JudgeBreads · 06/12/2025 12:58

What’s your fixation with a polygraph op? You’re married to a piece of shit, you don’t need a blood pressure cuff with graph paper to tell you that.

Needanewoneforthis · 06/12/2025 15:52

JudgeBreads · 06/12/2025 12:58

What’s your fixation with a polygraph op? You’re married to a piece of shit, you don’t need a blood pressure cuff with graph paper to tell you that.

I know that, hence why we’ve separated. There would be no reconciliation regardless of which way the results went, because even what I do know for definite is more than enough to not want to be with him again.
I possibly do have a fixation on wanting to know the full truth, and I honestly don’t see what is so wrong with that.
I was looking for advice from people who had used a polygraph test or from people who could help me come up with the right questions, but it seems I came looking in the wrong place.

OP posts:
Stupidleaves · 06/12/2025 16:10

There's nothing wrong with wanting to know the full truth, OP. The problem is that lie detectors aren't magic. You won't be able to be sure no matter how clever the questions are. I'm convinced I could fail a lie detector test even if I was being absolutely truthful.

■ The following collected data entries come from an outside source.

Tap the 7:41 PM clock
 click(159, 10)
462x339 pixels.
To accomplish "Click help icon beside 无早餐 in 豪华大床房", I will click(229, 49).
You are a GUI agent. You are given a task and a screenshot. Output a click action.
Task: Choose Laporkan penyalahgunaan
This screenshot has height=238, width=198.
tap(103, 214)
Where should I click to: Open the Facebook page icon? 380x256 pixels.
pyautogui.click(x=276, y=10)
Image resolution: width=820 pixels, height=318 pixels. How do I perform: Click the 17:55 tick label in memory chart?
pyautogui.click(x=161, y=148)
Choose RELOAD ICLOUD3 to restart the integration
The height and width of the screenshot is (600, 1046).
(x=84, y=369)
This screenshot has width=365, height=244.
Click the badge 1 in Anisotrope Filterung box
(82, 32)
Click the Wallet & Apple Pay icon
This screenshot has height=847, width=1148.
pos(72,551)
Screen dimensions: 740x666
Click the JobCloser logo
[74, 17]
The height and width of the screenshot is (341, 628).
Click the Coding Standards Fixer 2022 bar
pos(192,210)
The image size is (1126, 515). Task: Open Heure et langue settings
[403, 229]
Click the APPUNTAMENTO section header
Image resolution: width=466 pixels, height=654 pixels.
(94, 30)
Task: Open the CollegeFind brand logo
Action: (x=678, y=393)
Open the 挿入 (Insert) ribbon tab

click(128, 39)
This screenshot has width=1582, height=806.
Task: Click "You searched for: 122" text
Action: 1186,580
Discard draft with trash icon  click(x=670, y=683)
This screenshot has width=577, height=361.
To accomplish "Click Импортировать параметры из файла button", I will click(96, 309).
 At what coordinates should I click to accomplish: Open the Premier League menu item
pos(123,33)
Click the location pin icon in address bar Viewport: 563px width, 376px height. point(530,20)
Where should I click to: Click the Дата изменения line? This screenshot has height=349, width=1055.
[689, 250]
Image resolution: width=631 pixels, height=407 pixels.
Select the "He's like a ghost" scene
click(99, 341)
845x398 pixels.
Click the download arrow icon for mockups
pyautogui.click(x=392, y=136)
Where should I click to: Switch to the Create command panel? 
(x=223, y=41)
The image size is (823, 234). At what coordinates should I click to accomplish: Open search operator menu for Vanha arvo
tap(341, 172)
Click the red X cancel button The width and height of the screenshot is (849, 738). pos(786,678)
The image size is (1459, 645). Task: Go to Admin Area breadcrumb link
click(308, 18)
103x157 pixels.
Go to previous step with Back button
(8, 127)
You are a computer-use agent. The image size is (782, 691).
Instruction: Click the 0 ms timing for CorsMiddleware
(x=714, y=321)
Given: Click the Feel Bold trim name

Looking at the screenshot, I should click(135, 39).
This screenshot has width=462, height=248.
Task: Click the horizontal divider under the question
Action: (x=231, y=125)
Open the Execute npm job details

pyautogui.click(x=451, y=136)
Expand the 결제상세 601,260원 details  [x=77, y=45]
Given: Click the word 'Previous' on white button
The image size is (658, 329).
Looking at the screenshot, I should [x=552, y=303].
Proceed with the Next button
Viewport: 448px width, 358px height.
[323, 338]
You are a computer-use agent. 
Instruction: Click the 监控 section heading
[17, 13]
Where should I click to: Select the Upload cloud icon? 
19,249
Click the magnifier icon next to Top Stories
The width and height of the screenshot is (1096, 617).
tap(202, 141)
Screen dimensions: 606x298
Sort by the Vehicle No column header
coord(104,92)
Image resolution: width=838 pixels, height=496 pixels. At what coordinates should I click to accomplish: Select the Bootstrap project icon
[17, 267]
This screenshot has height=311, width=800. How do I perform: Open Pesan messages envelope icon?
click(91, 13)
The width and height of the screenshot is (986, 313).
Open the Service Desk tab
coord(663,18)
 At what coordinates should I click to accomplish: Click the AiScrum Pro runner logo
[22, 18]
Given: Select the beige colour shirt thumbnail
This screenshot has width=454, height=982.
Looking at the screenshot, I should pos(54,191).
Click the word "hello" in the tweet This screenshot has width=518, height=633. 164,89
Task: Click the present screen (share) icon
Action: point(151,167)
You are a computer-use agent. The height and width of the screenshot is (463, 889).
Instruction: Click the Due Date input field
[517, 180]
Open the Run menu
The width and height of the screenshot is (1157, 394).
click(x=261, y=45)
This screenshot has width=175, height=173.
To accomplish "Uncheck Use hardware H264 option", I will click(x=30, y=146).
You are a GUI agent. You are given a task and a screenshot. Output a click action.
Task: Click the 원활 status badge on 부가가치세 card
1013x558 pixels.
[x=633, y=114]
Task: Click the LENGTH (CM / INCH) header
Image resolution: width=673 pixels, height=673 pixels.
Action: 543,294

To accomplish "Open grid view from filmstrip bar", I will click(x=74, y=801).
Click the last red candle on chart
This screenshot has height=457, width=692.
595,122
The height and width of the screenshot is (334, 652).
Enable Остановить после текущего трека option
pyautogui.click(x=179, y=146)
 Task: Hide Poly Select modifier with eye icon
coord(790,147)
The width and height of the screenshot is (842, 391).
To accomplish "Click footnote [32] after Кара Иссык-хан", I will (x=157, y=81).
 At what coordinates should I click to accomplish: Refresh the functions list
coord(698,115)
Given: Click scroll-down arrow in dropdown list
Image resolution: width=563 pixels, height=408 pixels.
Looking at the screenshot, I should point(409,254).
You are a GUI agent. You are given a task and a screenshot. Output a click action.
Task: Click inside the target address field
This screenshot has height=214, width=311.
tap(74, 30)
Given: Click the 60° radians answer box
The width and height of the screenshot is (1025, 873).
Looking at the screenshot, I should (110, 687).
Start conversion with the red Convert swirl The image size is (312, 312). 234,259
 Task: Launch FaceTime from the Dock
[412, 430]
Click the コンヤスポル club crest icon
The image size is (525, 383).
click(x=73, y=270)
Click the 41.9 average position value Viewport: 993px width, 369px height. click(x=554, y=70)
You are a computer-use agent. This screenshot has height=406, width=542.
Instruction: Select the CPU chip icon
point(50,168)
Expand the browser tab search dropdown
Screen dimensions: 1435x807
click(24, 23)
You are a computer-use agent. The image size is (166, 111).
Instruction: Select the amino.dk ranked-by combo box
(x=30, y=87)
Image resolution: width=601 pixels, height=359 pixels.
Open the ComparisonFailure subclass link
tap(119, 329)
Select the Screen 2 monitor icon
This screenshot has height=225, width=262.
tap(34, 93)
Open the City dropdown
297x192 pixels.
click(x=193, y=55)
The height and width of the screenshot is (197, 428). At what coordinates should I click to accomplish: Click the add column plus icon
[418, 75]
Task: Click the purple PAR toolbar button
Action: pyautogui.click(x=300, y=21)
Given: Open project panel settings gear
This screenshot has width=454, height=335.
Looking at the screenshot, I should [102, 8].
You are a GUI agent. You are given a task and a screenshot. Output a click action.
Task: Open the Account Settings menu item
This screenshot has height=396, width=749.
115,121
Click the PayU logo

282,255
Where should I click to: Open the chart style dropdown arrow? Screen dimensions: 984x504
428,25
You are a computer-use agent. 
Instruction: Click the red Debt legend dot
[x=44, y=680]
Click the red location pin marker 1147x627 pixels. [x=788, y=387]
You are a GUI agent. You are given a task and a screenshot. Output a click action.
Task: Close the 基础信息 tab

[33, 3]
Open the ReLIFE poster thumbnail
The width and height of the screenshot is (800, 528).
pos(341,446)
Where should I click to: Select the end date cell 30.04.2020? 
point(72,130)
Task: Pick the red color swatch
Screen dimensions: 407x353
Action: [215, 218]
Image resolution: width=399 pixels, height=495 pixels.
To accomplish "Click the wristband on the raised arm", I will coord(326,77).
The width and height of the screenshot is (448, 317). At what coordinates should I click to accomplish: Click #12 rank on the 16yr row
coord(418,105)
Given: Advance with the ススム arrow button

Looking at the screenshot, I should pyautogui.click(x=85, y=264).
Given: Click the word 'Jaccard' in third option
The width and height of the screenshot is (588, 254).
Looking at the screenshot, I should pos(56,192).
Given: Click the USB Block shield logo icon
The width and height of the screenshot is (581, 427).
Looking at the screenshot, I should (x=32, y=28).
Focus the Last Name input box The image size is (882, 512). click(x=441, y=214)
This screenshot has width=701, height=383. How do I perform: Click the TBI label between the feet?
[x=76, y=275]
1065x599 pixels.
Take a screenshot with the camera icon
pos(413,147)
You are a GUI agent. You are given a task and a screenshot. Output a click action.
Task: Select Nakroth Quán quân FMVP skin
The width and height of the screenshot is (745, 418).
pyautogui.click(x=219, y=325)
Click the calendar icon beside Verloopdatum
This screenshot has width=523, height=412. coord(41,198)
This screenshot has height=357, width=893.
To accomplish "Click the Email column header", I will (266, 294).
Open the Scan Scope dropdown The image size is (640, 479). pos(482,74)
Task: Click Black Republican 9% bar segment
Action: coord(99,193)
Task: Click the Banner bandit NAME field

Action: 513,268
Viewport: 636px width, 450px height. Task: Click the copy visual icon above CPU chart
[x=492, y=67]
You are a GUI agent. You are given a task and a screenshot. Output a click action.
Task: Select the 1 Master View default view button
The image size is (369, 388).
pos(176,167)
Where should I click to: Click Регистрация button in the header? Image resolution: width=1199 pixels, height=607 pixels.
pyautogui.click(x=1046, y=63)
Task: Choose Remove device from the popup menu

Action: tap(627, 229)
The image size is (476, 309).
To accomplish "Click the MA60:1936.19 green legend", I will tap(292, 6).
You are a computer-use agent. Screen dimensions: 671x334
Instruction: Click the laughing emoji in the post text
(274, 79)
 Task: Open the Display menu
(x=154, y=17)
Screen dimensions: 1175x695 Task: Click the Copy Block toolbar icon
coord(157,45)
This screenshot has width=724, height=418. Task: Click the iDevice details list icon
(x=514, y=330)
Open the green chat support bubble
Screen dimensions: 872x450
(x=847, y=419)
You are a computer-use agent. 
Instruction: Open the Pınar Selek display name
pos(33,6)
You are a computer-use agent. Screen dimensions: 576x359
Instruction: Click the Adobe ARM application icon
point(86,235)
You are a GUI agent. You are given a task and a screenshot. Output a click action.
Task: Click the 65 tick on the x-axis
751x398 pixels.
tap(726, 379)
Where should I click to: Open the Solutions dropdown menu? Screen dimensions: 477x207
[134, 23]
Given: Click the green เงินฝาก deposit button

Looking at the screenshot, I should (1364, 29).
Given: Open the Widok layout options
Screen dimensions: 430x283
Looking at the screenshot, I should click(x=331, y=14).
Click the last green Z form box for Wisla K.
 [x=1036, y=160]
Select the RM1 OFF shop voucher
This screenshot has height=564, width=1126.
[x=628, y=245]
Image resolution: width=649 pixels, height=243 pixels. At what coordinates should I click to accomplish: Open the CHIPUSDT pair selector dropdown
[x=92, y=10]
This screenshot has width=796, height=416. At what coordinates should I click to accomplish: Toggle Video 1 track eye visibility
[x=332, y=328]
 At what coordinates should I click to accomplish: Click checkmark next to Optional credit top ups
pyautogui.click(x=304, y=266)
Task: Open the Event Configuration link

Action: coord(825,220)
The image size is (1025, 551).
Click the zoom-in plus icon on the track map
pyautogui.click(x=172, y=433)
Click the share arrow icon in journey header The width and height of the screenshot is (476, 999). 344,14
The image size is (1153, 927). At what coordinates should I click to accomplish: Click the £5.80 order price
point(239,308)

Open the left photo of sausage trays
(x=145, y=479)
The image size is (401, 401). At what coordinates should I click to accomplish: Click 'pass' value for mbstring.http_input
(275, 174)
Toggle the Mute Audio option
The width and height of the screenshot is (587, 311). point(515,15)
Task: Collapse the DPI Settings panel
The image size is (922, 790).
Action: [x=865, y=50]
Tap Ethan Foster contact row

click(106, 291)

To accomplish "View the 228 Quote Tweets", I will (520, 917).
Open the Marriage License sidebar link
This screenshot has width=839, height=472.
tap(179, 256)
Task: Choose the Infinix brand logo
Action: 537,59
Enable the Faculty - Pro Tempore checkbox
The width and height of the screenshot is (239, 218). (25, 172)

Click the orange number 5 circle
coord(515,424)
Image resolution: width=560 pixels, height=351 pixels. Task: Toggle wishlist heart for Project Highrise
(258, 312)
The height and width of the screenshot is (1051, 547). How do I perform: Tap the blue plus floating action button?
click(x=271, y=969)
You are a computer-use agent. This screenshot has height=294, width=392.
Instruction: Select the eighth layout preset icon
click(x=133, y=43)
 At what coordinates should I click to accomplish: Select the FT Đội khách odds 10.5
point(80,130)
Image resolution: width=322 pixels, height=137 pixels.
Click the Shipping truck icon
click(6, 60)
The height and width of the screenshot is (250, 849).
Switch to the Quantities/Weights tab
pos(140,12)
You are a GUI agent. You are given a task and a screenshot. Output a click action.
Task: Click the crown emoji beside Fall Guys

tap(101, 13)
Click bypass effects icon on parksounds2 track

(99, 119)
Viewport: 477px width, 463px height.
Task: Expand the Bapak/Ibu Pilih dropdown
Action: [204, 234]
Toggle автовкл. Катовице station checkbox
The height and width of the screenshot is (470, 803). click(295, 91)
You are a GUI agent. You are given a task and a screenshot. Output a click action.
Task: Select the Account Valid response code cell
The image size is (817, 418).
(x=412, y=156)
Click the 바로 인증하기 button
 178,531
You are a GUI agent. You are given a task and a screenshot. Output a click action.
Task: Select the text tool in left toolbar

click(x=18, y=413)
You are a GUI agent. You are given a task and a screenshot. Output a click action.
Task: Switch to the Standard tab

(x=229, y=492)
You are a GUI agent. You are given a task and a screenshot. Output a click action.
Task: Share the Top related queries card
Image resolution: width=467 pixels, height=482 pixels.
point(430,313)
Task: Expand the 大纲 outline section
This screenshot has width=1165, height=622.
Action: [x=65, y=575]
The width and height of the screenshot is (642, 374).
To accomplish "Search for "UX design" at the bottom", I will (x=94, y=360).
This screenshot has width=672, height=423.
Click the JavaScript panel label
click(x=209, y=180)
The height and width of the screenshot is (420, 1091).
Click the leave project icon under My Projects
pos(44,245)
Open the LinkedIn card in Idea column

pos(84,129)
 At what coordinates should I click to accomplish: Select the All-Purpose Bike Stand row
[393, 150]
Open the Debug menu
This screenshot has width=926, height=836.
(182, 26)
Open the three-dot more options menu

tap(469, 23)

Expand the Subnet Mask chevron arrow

vitalityvix · 06/12/2025 16:17

Needanewoneforthis · 06/12/2025 15:52

I know that, hence why we’ve separated. There would be no reconciliation regardless of which way the results went, because even what I do know for definite is more than enough to not want to be with him again.
I possibly do have a fixation on wanting to know the full truth, and I honestly don’t see what is so wrong with that.
I was looking for advice from people who had used a polygraph test or from people who could help me come up with the right questions, but it seems I came looking in the wrong place.

There’s nothing at all wrong with wanting to know the full truth. I think that’s natural, even though you’re separating. Posters are just letting you know that a lie detector test isn’t guaranteed to give you the truth, so isn’t worthwhile.